Il les conduisit directement au bureau de Severus, leur faisant signe de rester cachés pendant qu'il parlait à l'homme. "J'ai pu aller chercher les livres ce soir, Severus."
Le maître des potions cligna des yeux et murmura, "C'était plus tôt que qu'est-ce que le Seigneur des Ténèbres avait prévu, il sera ravi. Une nuit propice pour flâner dans les corridors, l'avais-tu choisi intentionnellement?"
"Bien sûr," remarqua Hadrian. "La plupart des élèves plus âgées essaient de faufiler de l'alcool, les préfets et les chefs de maison sont plus soucieux de les attraper eux qu'un seul étudiant qui marche dans les corridors après le couvre-feu. Même si je dois admettre que j'ai trouvé quelque chose de plutôt intéressant et comment dire, surprenant."
"Oh?" Severus avait l'air vaguement curieux.

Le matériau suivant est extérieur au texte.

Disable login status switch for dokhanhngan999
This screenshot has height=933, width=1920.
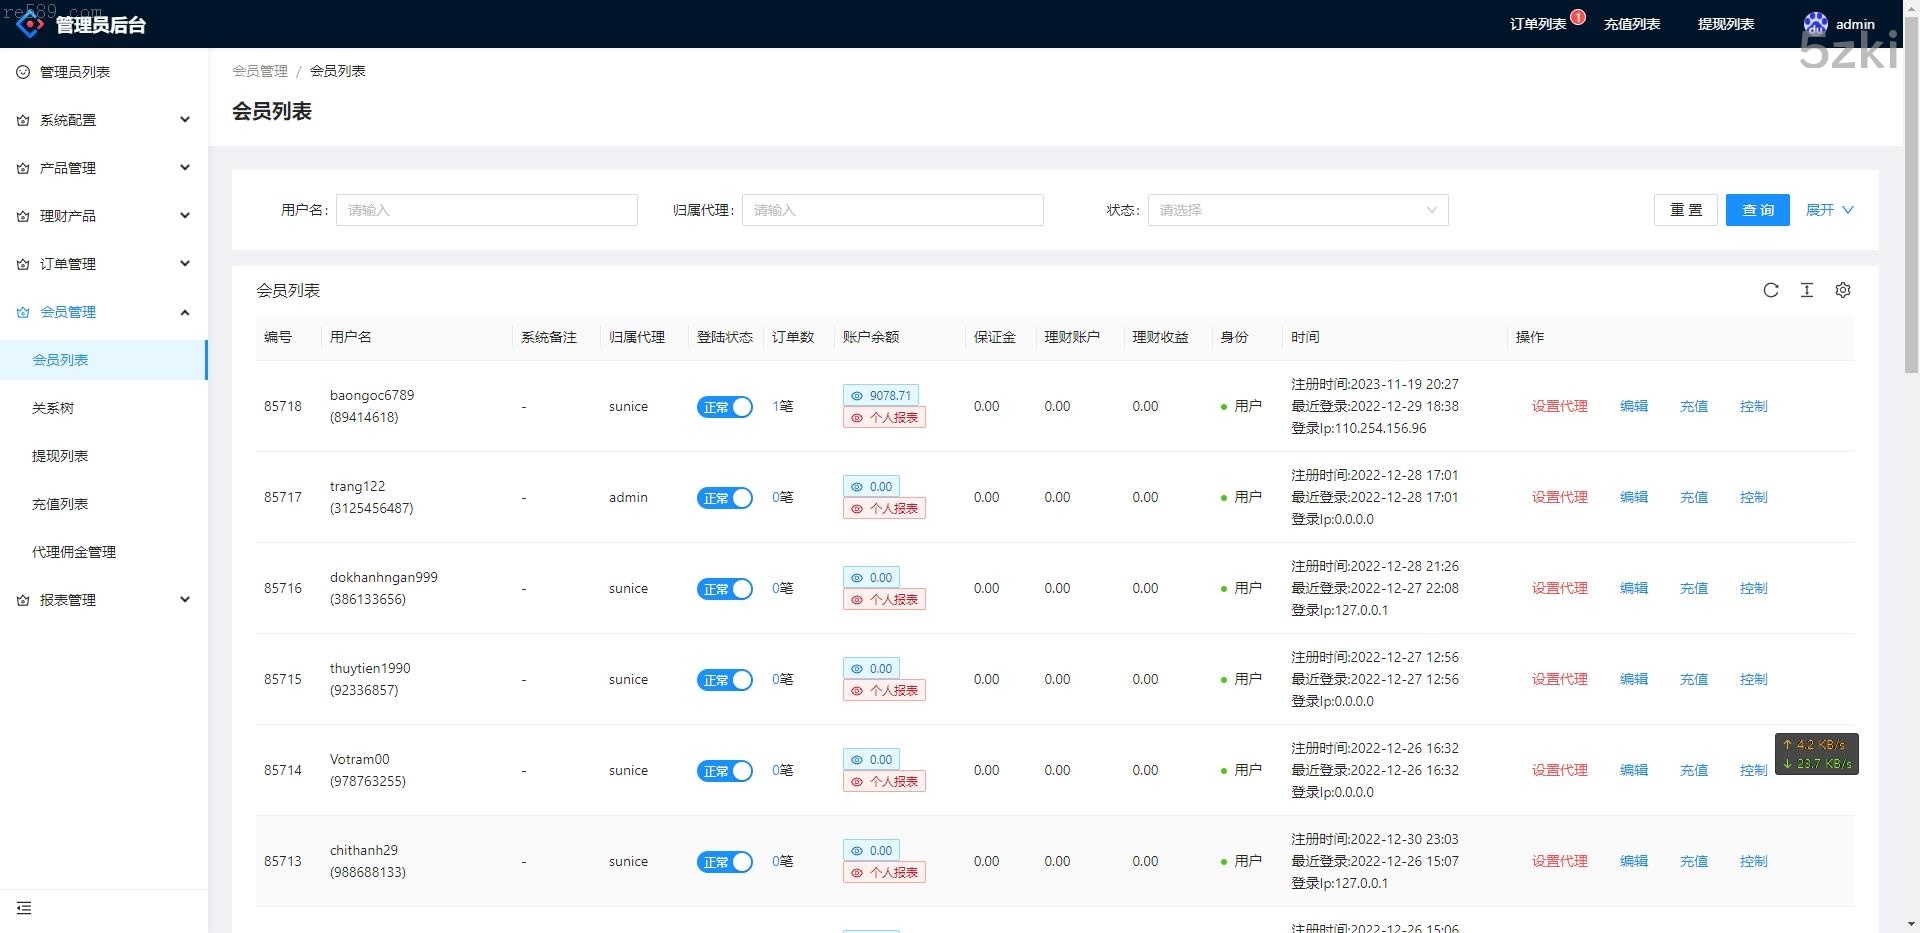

Hadrian jeta sa baguette à l'endroit où se tenaient Regulus et James, annulant les sorts. Il observa le visage de Severus tout le temps. Le regard étonné et stupéfait sur son visage était absolument marrant, certainement digne de mettre dans une Pensine.
Il aurait dû s'attendre à quelque chose comme cela, était la pensée qui traversa l'esprit de Severus. C'était après tout Halloween et il se passait toujours quelque chose durant ce temps, cela avait commencé après l'entrée à Poudlard d'Hadrian.